“Healthcare is a very rewarding thing to build because you know that what you’re building is very meaningful to the community,” says the Senior Vice President – Project Director at EllisDon Corporation, which was awarded the contract for the second and third phases of Royal Columbian’s $1.49 billion redevelopment. “Healthcare is also, I believe, the most complicated piece of construction that you’ll ever build. I don’t think people realize the years and years of planning that the health authority puts in.”
For the last year and a half since demolition of the former Sherbrooke Centre building took place, hundreds of construction workers have been assembling daily to methodically build the new tower, scheduled to be finished in 2025. The structure of the new building has started taking shape, and at peak construction as many as 1,200 workers will be on site.
“I think of it as this giant organism that you’re trying to move towards the finish line,” says Michael. “If you can get everybody pushing that giant organism in the same direction, you’re going to get a hospital that everybody’s going to be happy with.”
The new tower will become the most prominent part of the hospital. At more than 70,000 square metres above grade with 350 parking spaces below, the tower will include an interventional super floor with operating rooms and interventional radiology and cardiology suites, a new Emergency Department with its own imaging unit, new larger maternity, pediatric, and neonatal intensive care units, and multiple floors for acute and critical care patients. A helipad will be built on top.
With almost double the current footprint, redevelopment will significantly increase the current capacity of Royal Columbian by approximately 50% to 675 beds and will provide highly sophisticated critical care technologies and treatments. Coupled with the Mental Health and Substance Use Wellness Centre that opened in the summer of 2020 as part of the first phase of redevelopment, the Acute Care Tower will allow our physicians and health care team to treat 11,300 more patients each year.
Part of the challenge of building such a significant addition to Royal Columbian is ensuring the hospital continues to function properly amid a construction zone. That stands out as a highlight so far for Michael. An interim support building was opened in September 2021 for hospital support services including laundry and maintenance. There was also the transfer of the tank farm for oxygen, nitrous oxide, and medical air reserves.
“We found the only available piece of green boulevard that we could on the campus and relocated the tank farm successfully, during COVID, without interrupting the gas supply to the hospital,” Michael notes. “That was a key activity that we did at the beginning that worked out quite well.”

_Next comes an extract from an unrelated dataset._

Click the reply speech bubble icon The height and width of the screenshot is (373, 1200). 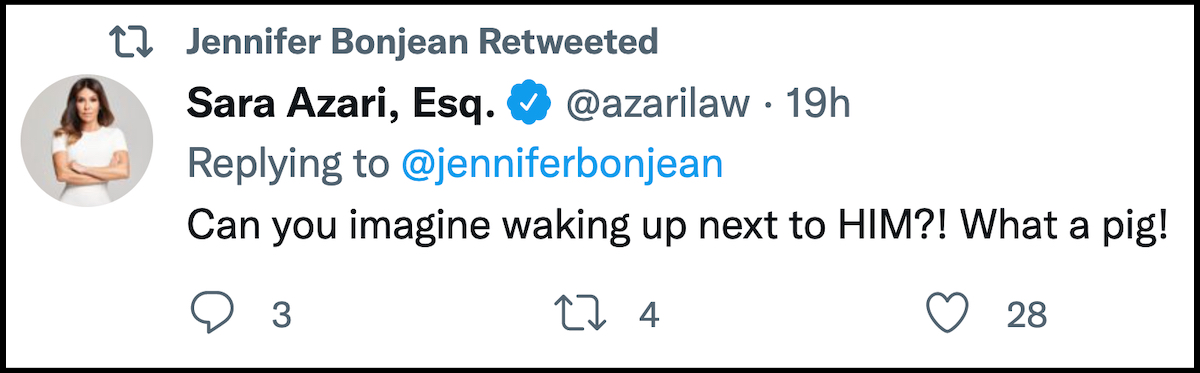click(x=211, y=316)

It is not the first time EllisDon has overseen construction at Royal Columbian. The company was awarded the contract in the late 1980s to build the Columbia Tower, where many of the inpatient units are located along with medical imaging.
“It’s interesting how things come full circle,” Michael notes. “Our project director for instance worked for Fraser Health 25 years ago, when this hospital was first conceived in the minds of the doctors and management.”
Along with building the physical structure, EllisDon is also keen on team building. The company is looking for ways to engage their employees on a deeper level as well as reaching out to the hospital community and beyond.
“During COVID, we have really seen what healthcare workers have been going through, in terms of the hours and the PPE they had to wear and the risk that they put themselves through,” says Michael. “When you make our team more aware, they understand the importance of supporting the foundation and supporting the hospital.”
EllisDon has partnered with Royal Columbian Hospital Foundation so far on initiatives to show encouragement and support for caregivers, including sponsoring special holiday season giveaways and a large appreciation event for the hospital family.
“People feel good when they do good for others in the world,” says Michael. “And if people are happier, then they’ll do a better job.” It is part of EllisDon’s approach to building a first class facility for Royal Columbian and its communities.